Le Consul ne semble pas s’être rendu compte que c’est le travail qui
constitue l’impôt indigène au Congo, et que cette forme d’impôt se
justifie autant par son caractère moralisateur que par l’impossibilité
de taxer autrement l’indigène, en raison même du fait, constaté par le
Consul, que l’indigène n’a pas de numéraire. Cette dernière
considération fait, pour en donner un autre exemple, que sur 56,700
huttes imposées dans la North-Eastern Rhodesia, 19,653 payent la taxe
“in labour” et 4,938 la payent “in produce.”[69] Que ce travail soit
fourni directement à l’État ou à telle ou telle entreprise privée, qu’il
soit adapté, selon les possibilités locales, à telles prestations ou à
telles autres, sa justification a toujours l’une de ses bases dans ce
que le Mémorandum du 11 Février dernier reconnaît être la “necessity of
the natives being induced to work.” Le Consul s’inquiète surtout de la
qualification à donner à la fourniture du travail; il s’étonne, si c’est
là un impôt de ce que cet impôt soit payé et recouvrable parfois par des
agents commerciaux. Dans la rigueur des principes, il est à reconnaître,
en effet, que la rémunération d’un impôt heurte les notions fiscales
ordinaires; elle s’explique cependant en fait si l’on songe qu’il s’est
agi de faire contracter l’habitude de travail à des indigènes qui y ont
été réfractaires de tout temps. Et si cette idée du travail peut être
plus aisément inculquée aux natifs sous la forme de transactions
commerciales entre eux et des particuliers, faut-il nécessairement
condamner ce mode d’action, notamment dans des régions dont
l’organisation administrative n’est pas complétée? Mais il s’impose que,
dans leurs rapports de cet ordre avec les indigènes, les agents
commerciaux, comme d’ailleurs les agents de l’État eux-mêmes,
s’inspirent de pratiques bienveillantes et humaines. A cet égard, les
éléments que fournit le Rapport du Consul seront l’objet d’une étude
approfondie, et si le résultat de cet examen révélait des abus réels ou
commandait des réformes, l’Administration supérieure agirait comme
l’exigeraient les circonstances.
 
Nul n’a jamais pensé, d’ailleurs, que le régime fiscal au Congo eût
atteint d’emblée la perfection, notamment au point de vue de l’assiette
de l’impôt et des moyens de recouvrement. Le système des “chefferies,”
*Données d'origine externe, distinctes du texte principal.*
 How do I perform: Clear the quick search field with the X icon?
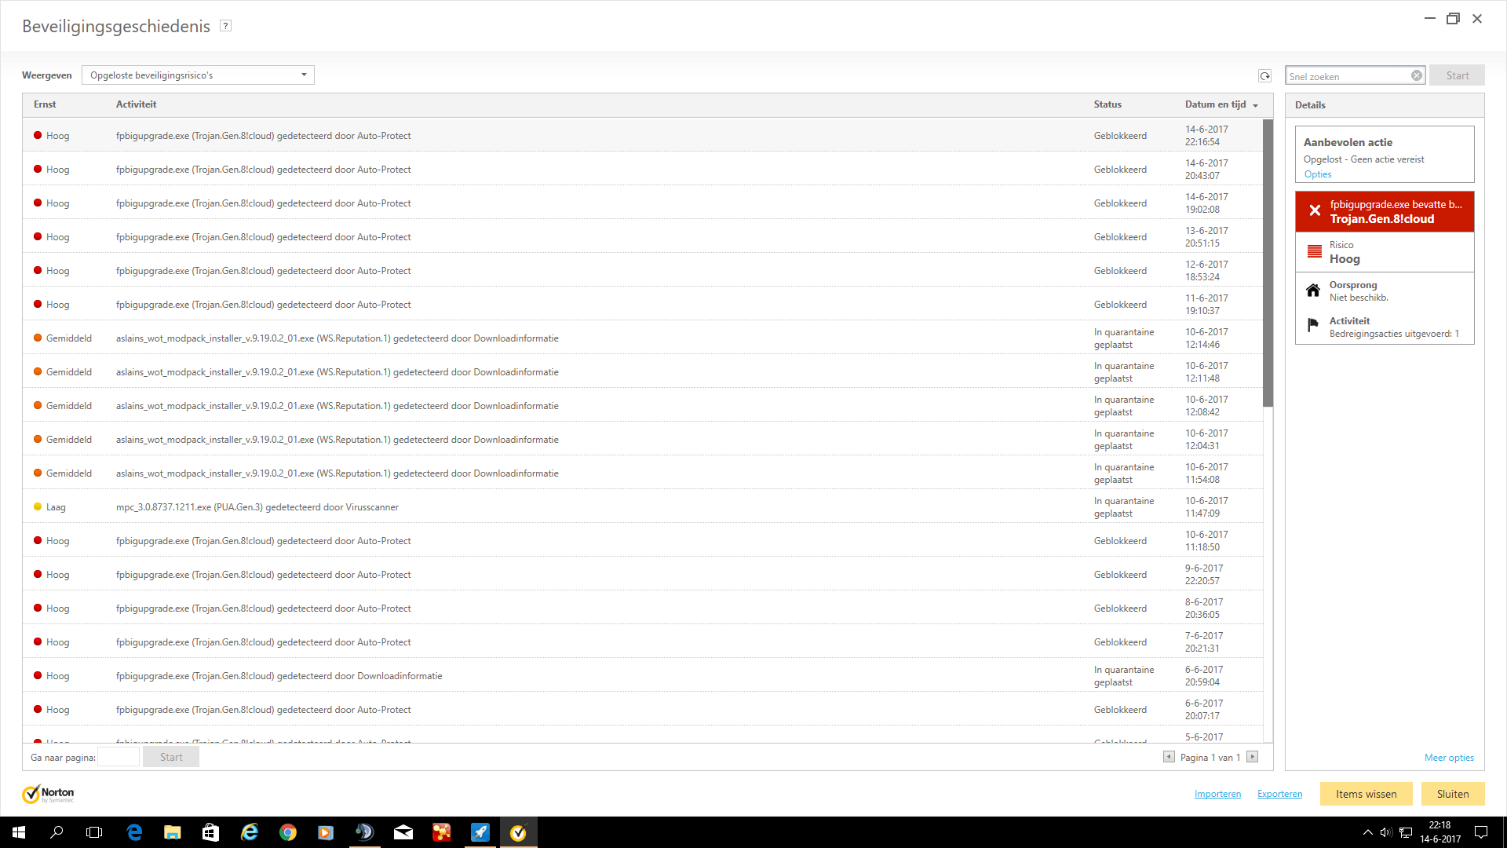[1417, 76]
bon en soi en ce qu’il place entre l’autorité et l’indigène
l’intermédiaire de son chef naturel, procédait d’une idée mise en
pratique ailleurs:--
 
“The more important Chiefs who helped the Administration have been
paid a certain percentage of the taxes collected in their districts, and I think that if this policy is adhered to each year, the results will continue to be satisfactory and will encourage the Chiefs to work in harmony with the Administration.”